Si naturalezas groseras y embrutecidas por un trabajo diario y sin encanto pueden hallar amplios consuelo en el opio, ¿cuál será, pues, su efecto en una mente aguda e ilustrada, en una imaginación ardiente y cultivada, sobre todo si prematuramente la ha labrado el dolor fertilizante; en un cerebro marcado por la ilusión fatal, touched with pensiveness para emplear la asombrosa expresión de mi autor? Tal es el tema del libro maravilloso que desenrollaré como un tapiz fantástico ante los ojos del lector. Resumiré mucho, sin duda. De Quincey es esencialmente digresivo; la expresión humourist se le puede aplicar más adecuadamente que a cualquier otro autor. En un lugar compara su pensamiento con un tirso, simple vara que debe todo su aspecto y su encanto al complicado follaje que la envuelve. Para que el lector nada pierda de los cuadros conmovedores que componen la esencia del volumen y, como es limitado el espacio de que dispongo, me veré, con gran pesar, obligado a suprimir numerosos episodios muy amenos y muchas disertaciones exquisitas que no se relacionan directamente con el opio, sino que tienen simplemente por objeto ilustrar el carácter del opiómano. Sin embargo, es el libro lo bastante vigoroso para hacerse entrever inclusive bajo una envoltura tan sucinta, hasta como un simple extracto.

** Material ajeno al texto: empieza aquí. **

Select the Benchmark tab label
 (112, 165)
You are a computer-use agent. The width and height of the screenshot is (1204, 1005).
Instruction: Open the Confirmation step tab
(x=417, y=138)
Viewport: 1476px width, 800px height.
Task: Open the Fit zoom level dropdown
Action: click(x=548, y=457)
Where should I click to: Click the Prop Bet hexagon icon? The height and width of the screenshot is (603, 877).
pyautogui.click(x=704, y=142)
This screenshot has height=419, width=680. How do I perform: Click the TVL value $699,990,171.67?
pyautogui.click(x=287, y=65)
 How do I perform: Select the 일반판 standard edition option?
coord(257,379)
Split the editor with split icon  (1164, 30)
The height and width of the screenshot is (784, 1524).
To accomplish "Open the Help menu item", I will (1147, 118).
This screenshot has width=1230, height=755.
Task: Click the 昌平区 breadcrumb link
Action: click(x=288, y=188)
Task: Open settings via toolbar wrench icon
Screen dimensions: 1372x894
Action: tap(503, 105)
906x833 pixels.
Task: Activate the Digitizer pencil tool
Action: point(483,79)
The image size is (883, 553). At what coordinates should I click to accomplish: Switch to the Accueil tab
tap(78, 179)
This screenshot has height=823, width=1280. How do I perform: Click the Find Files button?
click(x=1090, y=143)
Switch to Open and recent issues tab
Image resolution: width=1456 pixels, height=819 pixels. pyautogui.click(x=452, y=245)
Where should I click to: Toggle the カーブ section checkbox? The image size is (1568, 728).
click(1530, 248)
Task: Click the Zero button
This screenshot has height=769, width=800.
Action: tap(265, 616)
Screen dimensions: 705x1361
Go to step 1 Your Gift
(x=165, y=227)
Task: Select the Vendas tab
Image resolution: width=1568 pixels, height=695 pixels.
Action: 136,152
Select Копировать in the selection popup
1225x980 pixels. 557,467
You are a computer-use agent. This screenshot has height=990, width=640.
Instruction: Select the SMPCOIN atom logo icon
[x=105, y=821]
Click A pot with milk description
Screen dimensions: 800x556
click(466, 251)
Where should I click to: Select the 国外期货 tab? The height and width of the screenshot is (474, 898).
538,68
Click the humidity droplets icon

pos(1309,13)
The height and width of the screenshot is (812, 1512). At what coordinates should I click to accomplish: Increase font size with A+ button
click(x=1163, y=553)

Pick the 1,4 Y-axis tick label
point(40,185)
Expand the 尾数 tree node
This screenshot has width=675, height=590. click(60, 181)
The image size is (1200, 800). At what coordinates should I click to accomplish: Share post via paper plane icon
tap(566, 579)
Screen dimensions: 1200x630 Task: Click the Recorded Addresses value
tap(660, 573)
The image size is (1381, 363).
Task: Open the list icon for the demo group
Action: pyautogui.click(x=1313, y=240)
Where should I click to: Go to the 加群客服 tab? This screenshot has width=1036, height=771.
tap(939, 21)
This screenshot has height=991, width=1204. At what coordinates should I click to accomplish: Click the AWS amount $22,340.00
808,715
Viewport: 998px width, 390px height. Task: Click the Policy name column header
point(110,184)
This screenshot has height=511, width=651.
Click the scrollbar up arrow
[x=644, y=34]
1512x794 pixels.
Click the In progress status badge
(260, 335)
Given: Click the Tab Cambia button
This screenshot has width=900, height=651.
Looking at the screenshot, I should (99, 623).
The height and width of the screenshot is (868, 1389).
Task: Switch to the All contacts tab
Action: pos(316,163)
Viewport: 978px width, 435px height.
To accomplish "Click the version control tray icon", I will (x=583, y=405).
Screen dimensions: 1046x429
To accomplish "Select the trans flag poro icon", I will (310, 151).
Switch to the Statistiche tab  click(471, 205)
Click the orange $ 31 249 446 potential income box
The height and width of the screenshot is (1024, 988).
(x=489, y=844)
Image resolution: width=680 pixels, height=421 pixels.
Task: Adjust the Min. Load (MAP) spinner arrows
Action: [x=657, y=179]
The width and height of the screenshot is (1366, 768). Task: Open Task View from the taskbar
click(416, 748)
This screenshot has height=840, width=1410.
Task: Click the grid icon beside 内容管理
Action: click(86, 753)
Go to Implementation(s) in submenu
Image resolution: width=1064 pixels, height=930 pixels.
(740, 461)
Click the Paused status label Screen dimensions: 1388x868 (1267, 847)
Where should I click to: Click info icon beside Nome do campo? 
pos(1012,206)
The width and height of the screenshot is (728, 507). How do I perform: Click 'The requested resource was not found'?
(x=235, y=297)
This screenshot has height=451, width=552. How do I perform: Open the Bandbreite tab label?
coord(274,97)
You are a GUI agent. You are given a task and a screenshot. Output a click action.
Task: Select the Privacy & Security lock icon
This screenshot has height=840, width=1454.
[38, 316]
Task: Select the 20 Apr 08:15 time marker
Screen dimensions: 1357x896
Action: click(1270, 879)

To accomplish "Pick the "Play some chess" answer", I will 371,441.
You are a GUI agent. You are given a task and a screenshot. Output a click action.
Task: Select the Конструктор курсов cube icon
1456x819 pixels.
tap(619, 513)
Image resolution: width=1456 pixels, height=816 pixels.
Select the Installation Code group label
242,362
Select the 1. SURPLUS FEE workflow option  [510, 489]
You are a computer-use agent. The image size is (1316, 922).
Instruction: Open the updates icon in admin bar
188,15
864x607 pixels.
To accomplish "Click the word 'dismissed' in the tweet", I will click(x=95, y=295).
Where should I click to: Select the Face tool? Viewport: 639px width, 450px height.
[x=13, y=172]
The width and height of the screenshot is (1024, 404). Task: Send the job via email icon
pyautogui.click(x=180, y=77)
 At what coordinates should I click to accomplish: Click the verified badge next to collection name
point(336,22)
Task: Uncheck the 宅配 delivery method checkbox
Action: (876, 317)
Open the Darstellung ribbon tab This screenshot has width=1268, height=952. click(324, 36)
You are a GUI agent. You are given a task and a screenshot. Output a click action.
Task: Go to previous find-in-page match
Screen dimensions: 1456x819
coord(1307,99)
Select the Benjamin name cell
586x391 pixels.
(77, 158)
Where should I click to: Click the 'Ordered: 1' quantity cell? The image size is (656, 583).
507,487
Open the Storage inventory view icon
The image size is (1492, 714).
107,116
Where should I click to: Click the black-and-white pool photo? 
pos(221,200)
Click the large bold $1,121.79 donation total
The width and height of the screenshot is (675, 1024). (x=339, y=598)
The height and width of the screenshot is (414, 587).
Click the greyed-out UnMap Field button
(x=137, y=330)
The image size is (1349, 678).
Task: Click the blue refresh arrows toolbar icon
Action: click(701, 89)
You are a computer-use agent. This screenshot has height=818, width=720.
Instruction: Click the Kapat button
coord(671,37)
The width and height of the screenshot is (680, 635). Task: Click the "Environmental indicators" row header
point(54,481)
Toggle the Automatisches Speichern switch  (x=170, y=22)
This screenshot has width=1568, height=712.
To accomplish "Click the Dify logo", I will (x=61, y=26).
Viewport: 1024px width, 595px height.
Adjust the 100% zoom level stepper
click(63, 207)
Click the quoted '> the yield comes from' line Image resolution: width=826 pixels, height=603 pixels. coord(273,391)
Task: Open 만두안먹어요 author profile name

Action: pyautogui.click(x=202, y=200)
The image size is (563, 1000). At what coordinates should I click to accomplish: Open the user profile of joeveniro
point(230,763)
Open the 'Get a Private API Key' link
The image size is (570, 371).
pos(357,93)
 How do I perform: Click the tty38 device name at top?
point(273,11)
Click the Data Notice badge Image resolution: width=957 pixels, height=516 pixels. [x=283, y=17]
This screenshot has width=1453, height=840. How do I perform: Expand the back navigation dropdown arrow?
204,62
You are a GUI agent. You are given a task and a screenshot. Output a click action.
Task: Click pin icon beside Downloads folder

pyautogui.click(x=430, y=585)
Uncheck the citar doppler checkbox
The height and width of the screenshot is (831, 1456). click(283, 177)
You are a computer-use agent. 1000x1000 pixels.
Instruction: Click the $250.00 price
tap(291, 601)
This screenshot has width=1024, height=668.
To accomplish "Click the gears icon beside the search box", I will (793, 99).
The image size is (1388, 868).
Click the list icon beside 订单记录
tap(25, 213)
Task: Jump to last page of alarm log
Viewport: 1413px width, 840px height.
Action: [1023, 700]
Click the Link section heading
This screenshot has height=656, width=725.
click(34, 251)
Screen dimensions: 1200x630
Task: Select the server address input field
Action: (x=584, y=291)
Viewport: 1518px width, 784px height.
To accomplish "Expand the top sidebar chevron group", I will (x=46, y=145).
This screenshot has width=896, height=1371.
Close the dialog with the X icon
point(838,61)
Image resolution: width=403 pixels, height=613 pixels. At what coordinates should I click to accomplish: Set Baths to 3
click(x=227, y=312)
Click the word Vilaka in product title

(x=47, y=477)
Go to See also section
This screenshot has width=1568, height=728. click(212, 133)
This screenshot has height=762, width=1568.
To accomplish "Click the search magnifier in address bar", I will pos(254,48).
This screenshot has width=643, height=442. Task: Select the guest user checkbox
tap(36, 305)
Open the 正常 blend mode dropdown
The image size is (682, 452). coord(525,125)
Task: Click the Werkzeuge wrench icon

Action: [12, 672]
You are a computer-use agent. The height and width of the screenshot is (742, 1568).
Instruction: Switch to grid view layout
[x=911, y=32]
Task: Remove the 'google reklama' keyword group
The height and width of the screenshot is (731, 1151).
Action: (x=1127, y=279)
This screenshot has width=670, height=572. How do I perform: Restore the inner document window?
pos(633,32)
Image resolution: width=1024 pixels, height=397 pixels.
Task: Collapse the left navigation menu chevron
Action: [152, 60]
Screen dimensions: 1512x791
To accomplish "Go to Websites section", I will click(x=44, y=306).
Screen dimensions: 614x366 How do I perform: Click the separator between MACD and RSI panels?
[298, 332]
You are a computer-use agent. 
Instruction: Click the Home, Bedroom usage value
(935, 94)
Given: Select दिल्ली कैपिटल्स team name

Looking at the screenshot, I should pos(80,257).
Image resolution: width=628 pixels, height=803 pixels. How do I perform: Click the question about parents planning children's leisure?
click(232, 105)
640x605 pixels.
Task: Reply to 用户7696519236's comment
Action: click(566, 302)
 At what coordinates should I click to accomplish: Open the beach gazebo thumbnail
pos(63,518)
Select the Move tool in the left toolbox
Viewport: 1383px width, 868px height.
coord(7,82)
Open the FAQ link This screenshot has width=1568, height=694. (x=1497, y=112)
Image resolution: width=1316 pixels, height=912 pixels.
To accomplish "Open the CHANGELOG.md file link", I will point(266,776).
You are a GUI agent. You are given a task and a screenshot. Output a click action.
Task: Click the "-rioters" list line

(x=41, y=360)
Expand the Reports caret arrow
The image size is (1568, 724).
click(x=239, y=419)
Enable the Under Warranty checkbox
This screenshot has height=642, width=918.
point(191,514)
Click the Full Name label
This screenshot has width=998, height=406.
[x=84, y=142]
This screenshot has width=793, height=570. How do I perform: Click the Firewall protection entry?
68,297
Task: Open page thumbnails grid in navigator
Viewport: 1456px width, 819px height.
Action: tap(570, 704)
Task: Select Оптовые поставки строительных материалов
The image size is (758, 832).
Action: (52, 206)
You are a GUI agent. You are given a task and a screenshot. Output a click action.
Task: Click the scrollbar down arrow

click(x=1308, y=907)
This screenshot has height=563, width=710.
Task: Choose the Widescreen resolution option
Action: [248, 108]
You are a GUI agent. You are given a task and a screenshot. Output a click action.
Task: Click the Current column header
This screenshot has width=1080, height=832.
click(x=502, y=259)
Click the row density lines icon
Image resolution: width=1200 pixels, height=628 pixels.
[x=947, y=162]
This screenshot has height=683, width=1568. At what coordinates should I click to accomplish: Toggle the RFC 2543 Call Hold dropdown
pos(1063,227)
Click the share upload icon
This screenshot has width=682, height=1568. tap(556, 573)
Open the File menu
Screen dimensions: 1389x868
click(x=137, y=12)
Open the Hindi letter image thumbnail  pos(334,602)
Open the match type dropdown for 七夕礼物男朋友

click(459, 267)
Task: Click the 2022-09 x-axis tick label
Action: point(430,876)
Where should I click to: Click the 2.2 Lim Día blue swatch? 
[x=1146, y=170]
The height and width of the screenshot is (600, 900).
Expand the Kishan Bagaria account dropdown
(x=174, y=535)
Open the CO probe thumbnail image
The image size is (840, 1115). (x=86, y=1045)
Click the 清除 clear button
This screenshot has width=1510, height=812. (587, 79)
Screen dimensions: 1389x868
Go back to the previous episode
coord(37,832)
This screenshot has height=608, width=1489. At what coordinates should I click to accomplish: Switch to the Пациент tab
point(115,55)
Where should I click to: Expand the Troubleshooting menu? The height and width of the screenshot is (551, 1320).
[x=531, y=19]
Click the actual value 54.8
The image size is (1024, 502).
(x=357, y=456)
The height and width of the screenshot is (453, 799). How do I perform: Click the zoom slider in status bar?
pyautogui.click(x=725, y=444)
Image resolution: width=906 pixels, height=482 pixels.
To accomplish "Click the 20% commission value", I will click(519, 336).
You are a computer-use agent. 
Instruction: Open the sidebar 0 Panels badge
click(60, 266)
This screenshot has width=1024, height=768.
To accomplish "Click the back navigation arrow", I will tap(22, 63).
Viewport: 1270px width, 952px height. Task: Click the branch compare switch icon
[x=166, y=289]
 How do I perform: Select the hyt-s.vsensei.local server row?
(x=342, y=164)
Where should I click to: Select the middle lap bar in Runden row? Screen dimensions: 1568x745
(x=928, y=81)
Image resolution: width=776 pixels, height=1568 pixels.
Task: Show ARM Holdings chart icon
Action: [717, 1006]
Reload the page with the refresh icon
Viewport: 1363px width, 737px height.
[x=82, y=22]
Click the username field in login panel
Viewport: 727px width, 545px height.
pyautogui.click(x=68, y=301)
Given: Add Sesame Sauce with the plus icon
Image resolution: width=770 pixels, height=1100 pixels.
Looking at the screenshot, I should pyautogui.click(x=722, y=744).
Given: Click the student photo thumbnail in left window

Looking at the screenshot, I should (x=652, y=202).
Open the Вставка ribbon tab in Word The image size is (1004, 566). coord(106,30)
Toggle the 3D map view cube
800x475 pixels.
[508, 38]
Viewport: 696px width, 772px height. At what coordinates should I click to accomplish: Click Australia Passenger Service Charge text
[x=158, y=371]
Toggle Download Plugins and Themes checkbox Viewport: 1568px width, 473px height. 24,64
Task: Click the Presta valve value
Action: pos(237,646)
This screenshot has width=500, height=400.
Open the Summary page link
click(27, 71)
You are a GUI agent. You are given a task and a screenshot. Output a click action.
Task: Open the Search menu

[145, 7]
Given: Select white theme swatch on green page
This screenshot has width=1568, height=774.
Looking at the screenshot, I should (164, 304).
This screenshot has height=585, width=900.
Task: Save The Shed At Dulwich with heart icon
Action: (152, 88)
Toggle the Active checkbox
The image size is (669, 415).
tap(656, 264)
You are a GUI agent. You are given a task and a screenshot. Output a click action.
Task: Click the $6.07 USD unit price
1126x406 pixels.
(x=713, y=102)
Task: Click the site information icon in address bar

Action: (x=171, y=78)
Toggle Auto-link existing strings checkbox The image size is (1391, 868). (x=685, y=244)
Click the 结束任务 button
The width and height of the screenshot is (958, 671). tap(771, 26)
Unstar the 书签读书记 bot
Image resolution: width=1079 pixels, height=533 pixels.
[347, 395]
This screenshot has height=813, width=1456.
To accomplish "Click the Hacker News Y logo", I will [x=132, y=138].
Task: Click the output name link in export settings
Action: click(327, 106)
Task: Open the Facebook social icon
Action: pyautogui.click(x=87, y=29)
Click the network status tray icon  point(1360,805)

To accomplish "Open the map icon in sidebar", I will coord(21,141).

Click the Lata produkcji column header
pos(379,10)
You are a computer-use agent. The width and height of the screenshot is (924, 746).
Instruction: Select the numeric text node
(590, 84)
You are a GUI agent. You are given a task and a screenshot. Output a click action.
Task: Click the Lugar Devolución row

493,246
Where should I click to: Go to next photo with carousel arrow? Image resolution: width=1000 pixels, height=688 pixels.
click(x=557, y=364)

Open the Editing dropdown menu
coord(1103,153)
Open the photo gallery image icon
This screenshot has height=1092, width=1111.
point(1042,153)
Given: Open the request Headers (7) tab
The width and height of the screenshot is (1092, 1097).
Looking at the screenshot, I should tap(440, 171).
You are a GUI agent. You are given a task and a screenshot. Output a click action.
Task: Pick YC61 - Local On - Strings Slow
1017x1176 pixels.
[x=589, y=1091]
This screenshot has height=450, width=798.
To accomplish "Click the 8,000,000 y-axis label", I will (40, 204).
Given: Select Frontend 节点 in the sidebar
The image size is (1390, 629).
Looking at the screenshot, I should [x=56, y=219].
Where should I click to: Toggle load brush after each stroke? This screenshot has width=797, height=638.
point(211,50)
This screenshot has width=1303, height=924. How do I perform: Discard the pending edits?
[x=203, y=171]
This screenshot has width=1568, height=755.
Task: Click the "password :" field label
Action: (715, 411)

La obra (Confessions of an English opiume-ater, being an extract from the life of a scholar) se divide en dos partes: una se titula Confesiones y la otra, que es su complemento, Suspiria de profundis. Cada una consta a su vez de varias subdivisiones, algunas de las cuales omitiré porque son como corolarios o apéndices. La división de la primera parte es muy sencilla y lógica, pues se deriva del tema mismo del libro: Confesiones preliminares, Voluptuosidad del opio y Torturas del opio. Las Confesiones preliminares, de las que trataré con alguna extensión, tienen un objetivo fácil de adivinar. El personaje debe ser conocido y hacerse amar y apreciar por el lector. El autor, quien se propone interesar fuertemente la atención con un tema al parecer tan monótono como la descripción de una embriaguez, desea vivamente mostrar hasta qué punto se le debe excusar; quiere crearse una simpatía con la que se beneficiará toda su obra. En fin, y es esto muy importante, el relato de ciertos episodios, tal vez en sí mismos vulgares, pero graves y serios en razón de la sensibilidad de quien los ha soportado se transforma, para decirlo así, en la clave de las visiones y sensaciones extraordinarias que asediarán más tarde a su cerebro. Más de un viejo, inclinado sobre una mesa de taberna, vuelve a verse a sí mismo en un ambiente ya desaparecido y su embriaguez no es otra cosa que su juventud desvanecida. Asimismo, los sucesos que relatan las Confesiones usurparán un papel importante en las visiones posteriores. Resucitarán como esos sueños que no son sino los recuerdos deformados o transfigurados de las obsesiones de un día laborioso.